The view from his office window in Building N51 isn't much, but Lawrence Sass can peer out and see the future of architecture.

Sass, who earned the Ph.D. from MIT in 2000, is an assistant professor of architecture who is an expert in rapid prototyping for building construction. He's on the leading edge of a revolution in architecture that will change not only the way buildings are created, but the language of their shapes and forms. According to Sass, the use of computer models and sophisticated rapid prototyping equipment will soon take the practice of architecture into an exciting new realm where the blueprint is a thing of the past.

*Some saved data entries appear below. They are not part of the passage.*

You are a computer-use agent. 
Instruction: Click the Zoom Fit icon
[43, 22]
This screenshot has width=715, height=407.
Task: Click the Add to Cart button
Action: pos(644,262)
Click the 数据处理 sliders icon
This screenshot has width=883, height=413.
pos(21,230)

Sass's love of architecture began when he was 12, growing up in Harlem. After earning his undergraduate degree at Pratt Institute, he came to MIT in 1992 for post-graduate studies because architects here focused on social change and design. Once he arrived, exposure to science and engineering students piqued his interest in research.

A year later, Sass was asked to help create a computer animation of a proposed monument memorializing the American slave trade to be built in Boston Harbor. Although he had little experience with computers, Sass and undergraduate Greg Anderson (S.B. 1994, S.M. 1996, architecture) developed an award-winning computer simulation of the monument, showing realistic lighting effects. It was a turning point for Sass.

"I learned how to do cutting-edge research--and I learned how a computer could work in design," he said. "You can look at an architectural problem over and over again without spending money to construct finished buildings."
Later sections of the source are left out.